• Text block
=== Begin Enclosure ===
Monday, August 22, 2011

A little bit of Africa

One month ago today, I was caught up in the chaos of buses, airports, and luggage. Including running back through security, because I forgot something on the bus. Thankfully I have a loving boyfriend who ran from the bus, through the airport to deliver me from my forgetfulness. After one last look of home for two weeks, I and the team of ten (eleven, including me) started off on our roughly forty-two hour journey to Botswana. Four planes, five screaming children, brownies made with love, a beautiful sunset from a new perspective, movies, Mugg & Bean, sleeping in front of the ticket desk, and lots of laughter. All of this is a privilege, just to be the arm's of Christ to love His children.


While writing this all I can think about is the children and their joy. They are truly filled with such joy. No matter how many pictures of their radiant, smiling faces I could take to show you, I do not think you can wholly understand the level their joy. I wish I could share the experience with everyone I came into contact with, because of the effect that it has on your heart. To see the joy and feel it radiate from the children that we think we should feel sorry for. The commercials in-between your favorite late night talk show, tell you the truth. These children may not have shoes, running water, or clothing that fits them. They definitely do not have the cutest purse or headband, and we want to pity them all because we live in a society that tends to base happiness on what new gadget we have. We should want to help, and actually help, it is almost difficult for me to feel "sorry," because of the joy I will ever experience. But, saying that in that manner leaves a bitter taste, because I hurt for each of them. For they have experienced pain far greater than I could ever imagine.


I do not know why God has placed these people and children on my heart in the way He has. There is not a day that passes that I do not pray for them. Since my first trip in 2009, I have prayed for two special little girls named, Neo & Mpho. Now I have more faces that race around my mind through out the day. I would never trade anything for these experiences that God has allowed in my life. For teaching me that these children are real and for letting them teach me.
=== End Enclosure ===
• Records
=== Begin Enclosure ===
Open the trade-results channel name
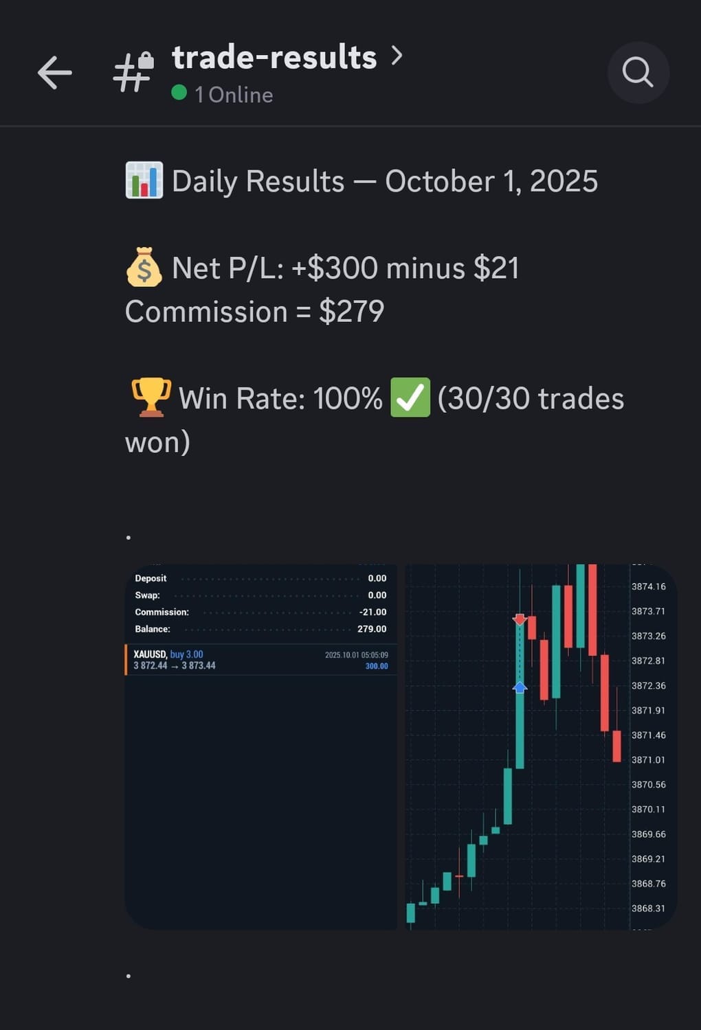Image resolution: width=701 pixels, height=1030 pixels. pyautogui.click(x=274, y=57)
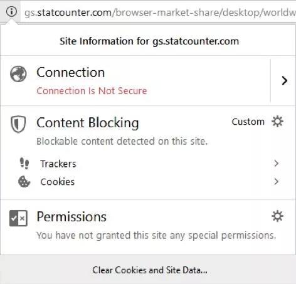Click Connection Is Not Secure text
This screenshot has width=296, height=284.
92,91
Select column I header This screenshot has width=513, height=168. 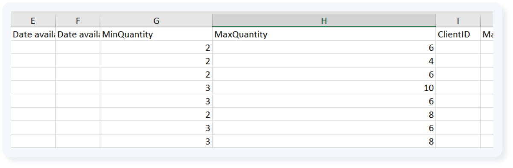(x=458, y=20)
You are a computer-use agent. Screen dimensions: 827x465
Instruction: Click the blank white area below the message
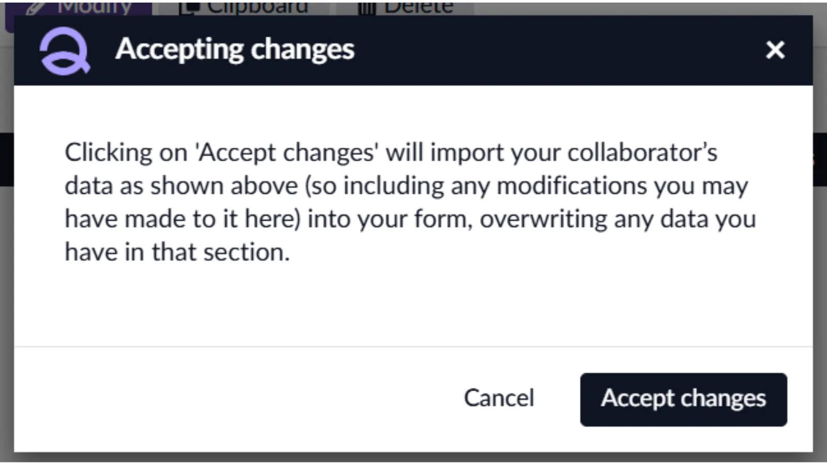pos(414,305)
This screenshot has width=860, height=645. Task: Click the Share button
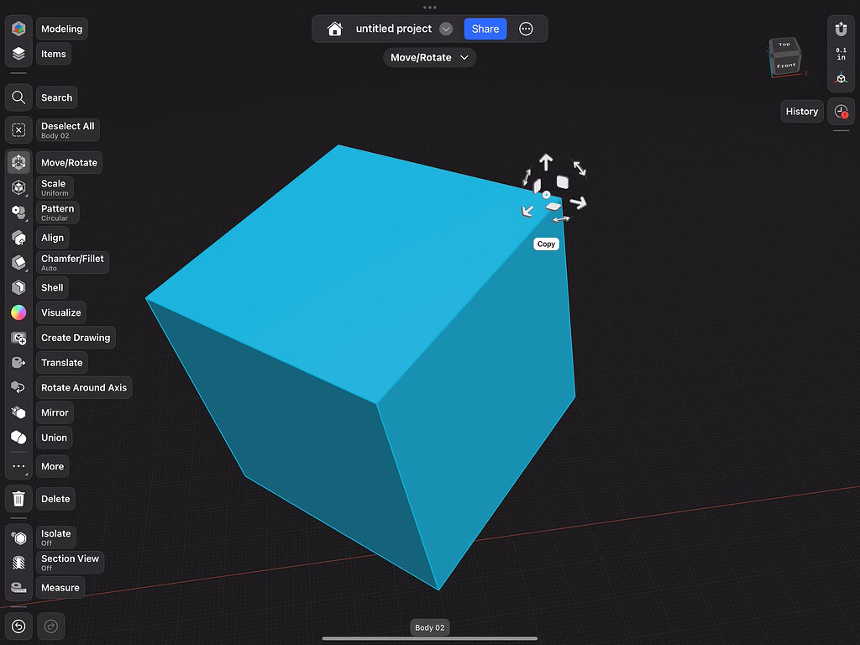485,28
=== End Enclosure ===
• Requirement 1
Answer these questions from the blog post about the trip to Botswana.
(a) Roughly how many hours did the journey to Botswana take?
(b) How many planes were part of that journey?
(c) In what year did the writer make a first trip?
• Requirement 2
Using the blog post about the trip to Botswana, decide whether each statement agrees with it. Answer yes or no, and quote the words that decide it.
(a) Including the writer, the team had eleven people.
(b) The writer expected to be away from home for a month.
(c) The writer has prayed for two girls named Neo and Mpho since 2009.

• Exercise result 1
(a) About forty-two hours.
(b) Four.
(c) 2009.

• Exercise result 2
(a) Yes: "the team of ten (eleven, including me)"
(b) No: "After one last look of home for two weeks"
(c) Yes: "Since my first trip in 2009, I have prayed for two special little girls named, Neo & Mpho."